30 Mayıs-5 Haziran arası
Lösemi Haftası idi.
Lösemi, genel olarak vücudumuzun kan hücrelerinden birisi olan ve bedenimizin mikroplar dahil yabancı hücrelere karşı savunmasıyla görevli lökosit (akyuvar) adı ile anılan hücrelerinin aşırı ve kontrolsüz çoğalmasını ifade eder. Erişkinlerde ve çocuklarda klinik olarak farklı seyreder. Çocukluk çağının da en sık görülen kanser tiplerindendir. Kan yapıcı kemik iliğinde aşırı çoğalan anormal akyuvar hücreleri, normal hücrelerin gelişimine fırsat bırakmaz ve eritrosit, lökosit, trombosit gibi kan hücre fonksiyon yetersizliklerine bağlı kansızlık, solukluk, kanama, ateş ve enfeksiyonlar görülür.
Lösemileri oluşturan birçok faktör söz konusudur: Radyasyon, kimyasal toksik ajanlar ve genetik başta olmak üzere, virüsler ve kötü beslenme ilk kalemde sayılabilir.
Erişkinlerdeki sıklığı yüzbinde 2 ila 4 arsında değişmektedir. Ama yaşla beraber artarak yüzbinde 13'lere kadar çıkmaktadır.
Halihazırda var olan kanserlerin yüzde 3 ila 5'ini lösemiler oluşturmaktadır.
Ancak 35 yaş altı kansere bağlı ölümlerin büyük çoğunluğunun nedenidir.

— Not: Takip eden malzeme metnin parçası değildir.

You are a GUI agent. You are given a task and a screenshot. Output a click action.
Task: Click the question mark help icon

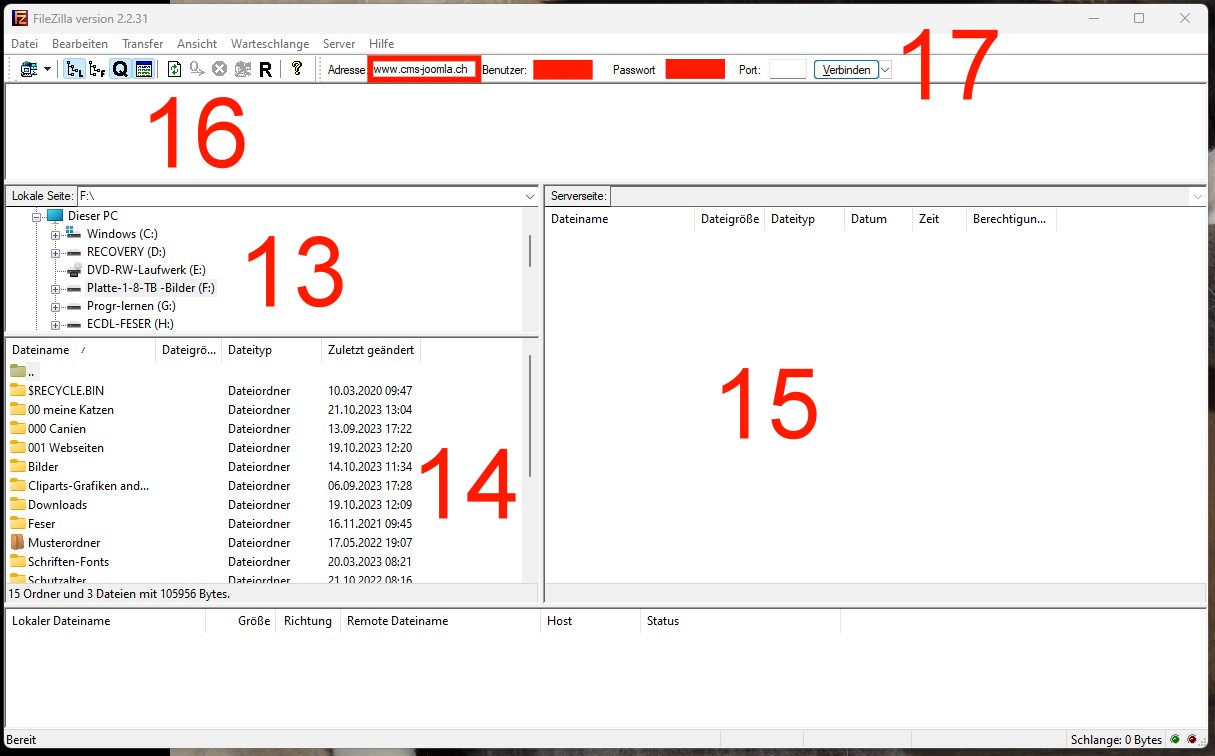[297, 69]
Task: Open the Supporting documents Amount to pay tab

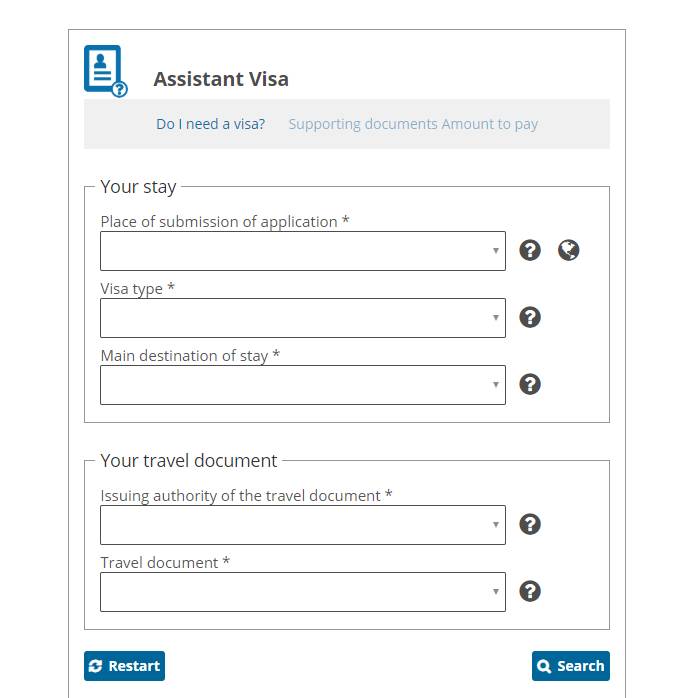Action: click(x=413, y=124)
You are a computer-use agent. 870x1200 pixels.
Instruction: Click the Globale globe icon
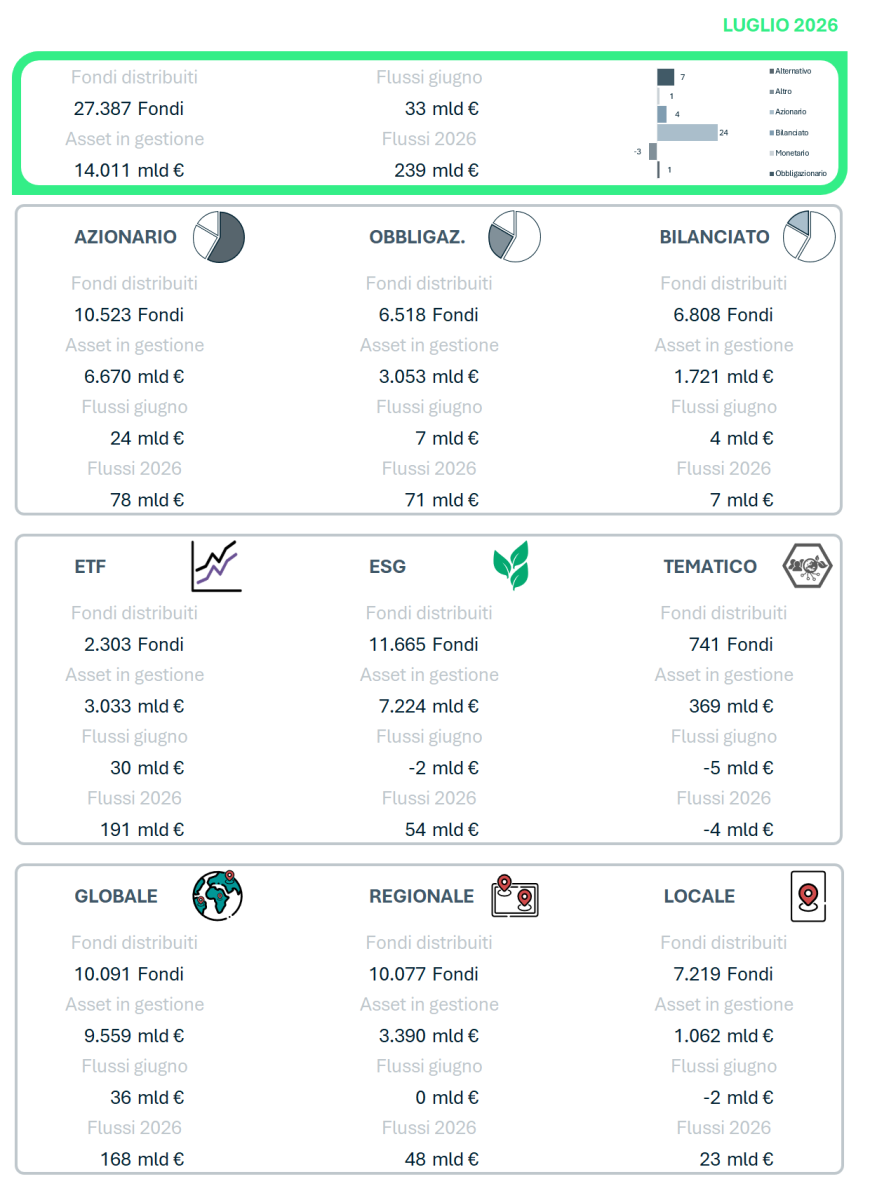pyautogui.click(x=218, y=895)
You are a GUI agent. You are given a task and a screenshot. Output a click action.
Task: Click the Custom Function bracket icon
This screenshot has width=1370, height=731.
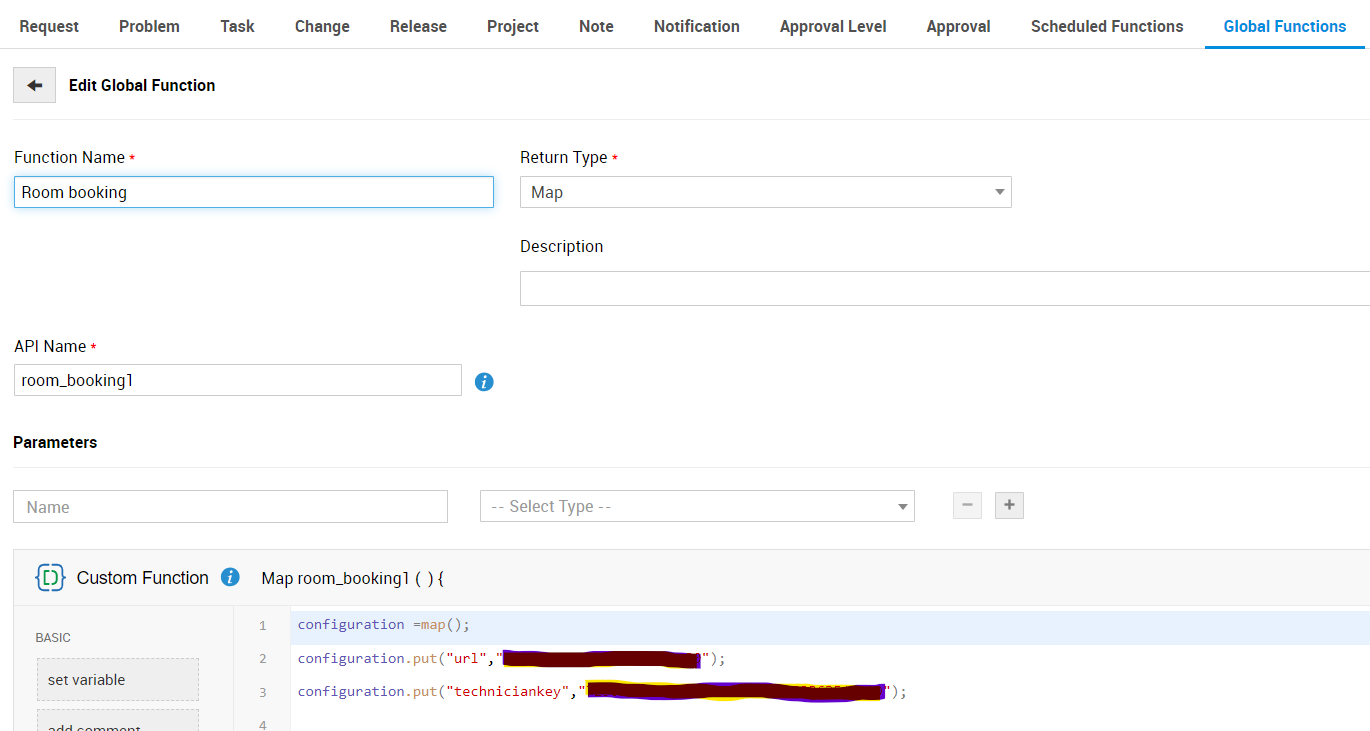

Akut ve kronik olarak iki alt grupta seyretmektedir ve tedavileri de farklılıklar arzetmektedir. Akut olanlarında ana tedavi kemoterapidir, şikayetlere yönelik, önleme, komplikasyon ve destek tedavileri de oldukça önemlidir. Kemik iliği nakli, hastalarda önemli bir tedavi seçeneğidir ve uygun vakalarda yüz güldürücüdür.
İzmir'de,
Ege ve Dokuz Eylül Üniversiteleri ile İzmir Üniversitesi Medicalpark Hastanesi KİT Üniteleri hem ilimize hem de tüm ülkeye bu konuda yeri doldurulamaz hizmetlerde bulunmaktadır.
Dünyada yakın geçmişte 1 milyonuncu kemik iliği ve hemopoietik kök hücre nakli başarı ile yapıldı. Türkiye'de henüz yıllık sayı 2500'ler seviyesinde. Ülke ihtiyacının ise, 3 bin 500 civarında olduğu bilinmekte.
Ayrıca kök hücre (doku bilgi) bankası ihtiyacı da oldukça barizdir ve umarız ki, ülkemizin üçüncü doku bankası İzmir'e açılır.
Öte yandan, 14 Haziran
'gönüllü kan bağışı' günü. Ülkemizin yıllık kan ihtiyacı, afet gibi olağanüstü durumlar hariç 1 milyon 900 bin ünitedir ve
Kızılay, bunun yaklaşık yüzde 75'ini karşılayabilmekte.
Kan, sanılanın aksine acil değil, sürekli ihtiyaçtır ve gönüllülük bilincini artırarak bir hayat kurtarmanın hazzı ve insanlık görevi tüm vatandaşlara bir algı ve farkındalık duygusu olarak aşılanabilir. Ayrıca, Kızılay kan bağış ünitelerine gidildiğinde,
'afarez bağış formu' da doldurularak, tam kan bileşenlerinden sadece trombosit bileşenini alınıp diğerlerinin vericiye tekrar verildiği bir işlem için de gönüllü olunabilir.
Afarez sonrası geçen bir günün ardından tekrar normal kan bağışı da yapılabilmektedir.
Sonuç olarak, yurttaşların, kan ve doku bankalarında, gönüllülük esaslı yapmış olduğu ve çok az zamanlarını alacak bağışlar, birçok hayatı kurtaracaktır.